This document defines an ontology that can be used to classify ontologies. The RDF/XML document of this ontology can be retrieved either through HTTP content negotiation for "application/rdf+xml", or through this link.

1. Background

1.1 Some history

The concepts described in this document was initially developed at Charleston Core, which in retrospect contains certain ambiguities and undefined concepts. Here, we further refine the developed concepts and add some new ones. The goal is to used the concepts developed here to aid the process of Ontology Normalization.

1.2 What is an ontology in the Semantic Web?

Conceptually, what is an ontology is very much debatable subject [1]. But engineeringly and in the web, an ontology is simply the RDF graph associated with a URI. Although this definition seems too generalall, all existing definitions are subjective because they tend to define ontology from the role it will serve in an application. But within the web, we do not know, at least not for sure, how an RDF is going to be used in an application. Hence, any web resource is, in fact, an ontology. Even for the resources that do an have an RDF representation, they can be implicitly associated with an RDF assertion of "<> a rdfs:Resource". But in general, we consider an ontology to be the resource that defines the conceptualization of a group of closely related ontological terms.

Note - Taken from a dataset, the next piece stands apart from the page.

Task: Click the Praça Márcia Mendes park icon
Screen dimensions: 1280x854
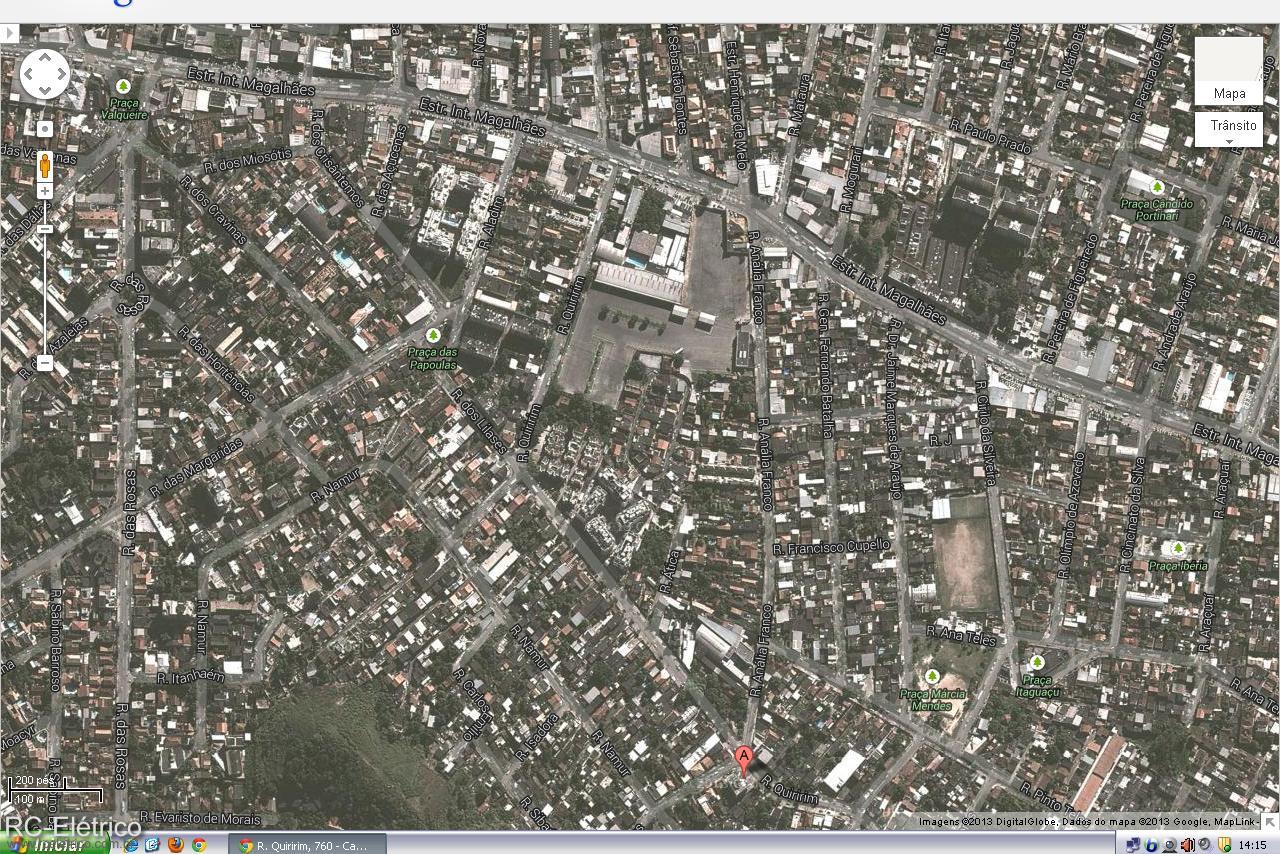Action: click(932, 677)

1.3 The intensional vs. extensional meaning

Each ontological term carries two kinds of meanings. The first kind is extensional. Extensional meaning is carried by the name, i.e., URI, of the term because the meaning refers to the extensional entity refered by the URI. The second kind of meaning of an ontological term is intensional. Intensional meaning refers to the logical constrains put on the term's relations to other. Take rdfs:subClassOf as an example. Its extensional meaning is the concept of "subclass", whatever it is in human knowledge. Its intensional meaning is the constrains that both its rdfs:domain and rdfs:range must be a rdfs:Class.

The interpretation of the extensional meaning is made by humans but that of intensional meaning is by machine, typically a reasoner. In general, no extensional entity can be completely identified through a logic theory. The two kinds of meanings do not match each other exactly. Usually, the logic theory, i.e., the intensional meaning, is more general than its intended use, i.e., the extensional meaning, of a resource.

Please note that an RDF graph does not have to be backed by a logic. RDF is simply a language that is used to making assertions (not necessarily formal assertions) about resource.

1.4 Classifications

Ontologies are classified along several semantic dimensions. First, we make distinctions between the ontologies that defines the concept of a logic language (Logic vs. DomainOntology). Second, ontologies are classified according to if they serve as pure namespaces, or a domain theory specified in a logic language, or both (Vocabulary, Theory, and ConcreteOntology). Third, ontologies are classified according to if the ontology's conceptualizations require the domain knowledge deployed elsewhere (Local vs. Complex). The detailed semantics of each term is explained in the next section.

Ontology of Ontologies

Figure 1: Ontology of Ontologies. The graphical syntax uses DLG2 and one of its extensions.

2. Ontologies

Logic

An o3:Logic is an ontology that specifies the primitive constructs of a logic language. By definition, o3:Logicdisjoints with o3:DomainOntology .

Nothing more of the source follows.